** Supplied passage **
[start]

Place of Mind review by Elisa Turner

Poetry and Painting Combine for a Beautiful Show
by Elisa Turner

Turner, Elisa. “Poetry and Painting Combine for a Beautiful Show.” The Miami Herald 21 October 2007. M3.

For Miami painter John Bailly and poet Richard Blanco, home is a state of mind, a world packed with wild and wonderful memories, no matter its physical location.

Place of Mind is their haunting and quietly beautiful collaborative show now at the downtown Main Library of the Miami-Dade County Public Library System. It combines Blanco’s poetry with Bailly’s paintings and artworks on paper. Drinking buddies and friends in Miami for years, they worked together for two years to create this show, which bubbled up from shared bottles of cranberry vodka and spirited conversations about the meaning of home.

“We had a fun time doing this. It’s our journey, sharing this sense of not belonging anywhere and feeling that we could belong anywhere,” says Bailly.

[end]

** Source excerpt **
[start]

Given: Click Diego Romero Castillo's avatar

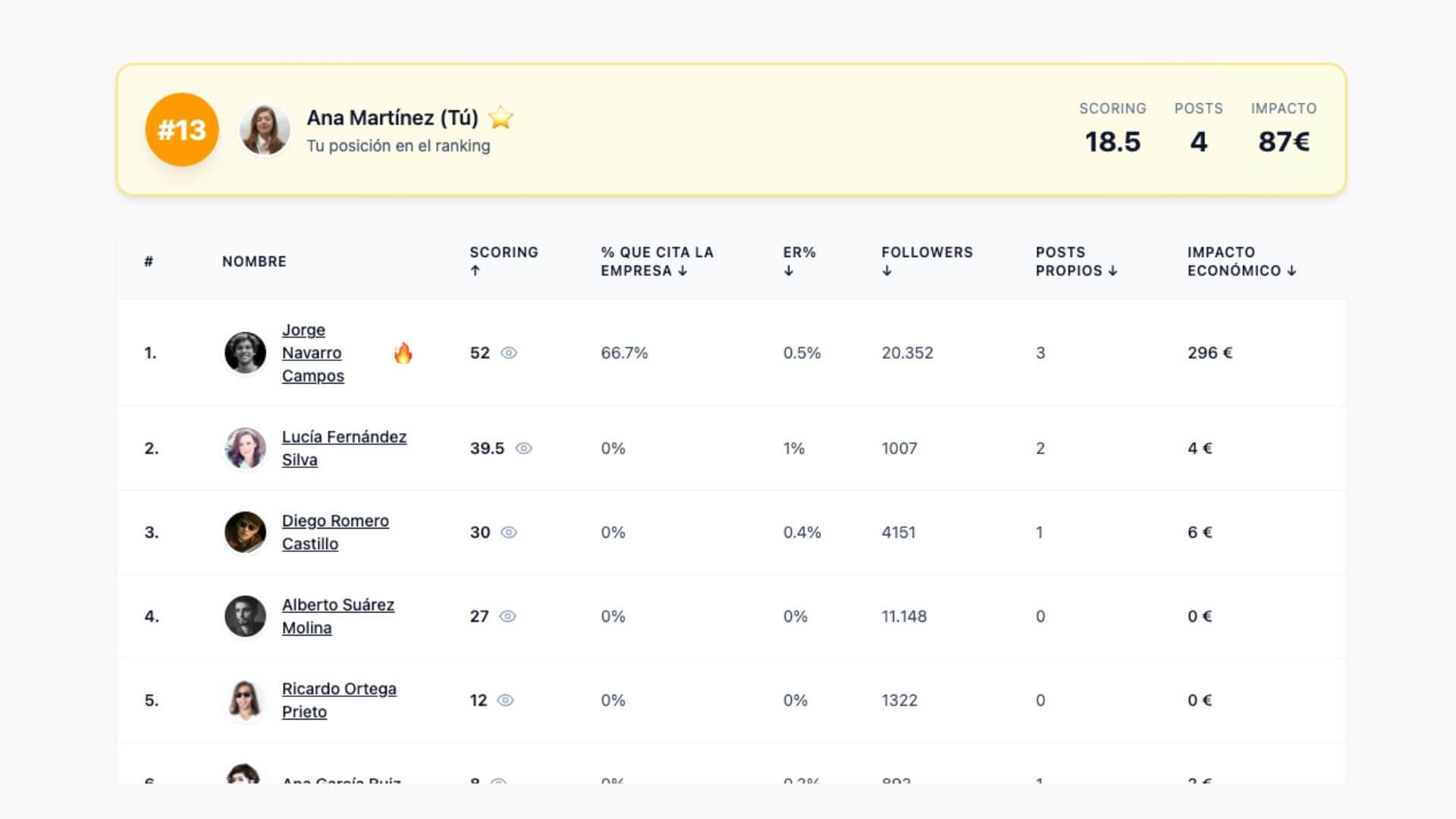Looking at the screenshot, I should 245,532.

[end]

** Given problem 1 **
Give again, word for word, the passage of the Place of Mind review from "Place of Mind review" to "meaning of home.".
** Given problem 2 **
Translate this sentence from the Place of Mind review into Spanish: "It combines Blanco’s poetry with Bailly’s paintings and artworks on paper."

** Correct output 1 **
Place of Mind review by Elisa Turner

Poetry and Painting Combine for a Beautiful Show
by Elisa Turner

Turner, Elisa. “Poetry and Painting Combine for a Beautiful Show.” The Miami Herald 21 October 2007. M3.

For Miami painter John Bailly and poet Richard Blanco, home is a state of mind, a world packed with wild and wonderful memories, no matter its physical location.

Place of Mind is their haunting and quietly beautiful collaborative show now at the downtown Main Library of the Miami-Dade County Public Library System. It combines Blanco’s poetry with Bailly’s paintings and artworks on paper. Drinking buddies and friends in Miami for years, they worked together for two years to create this show, which bubbled up from shared bottles of cranberry vodka and spirited conversations about the meaning of home.

** Correct output 2 **
Combina la poesía de Blanco con las pinturas y obras sobre papel de Bailly.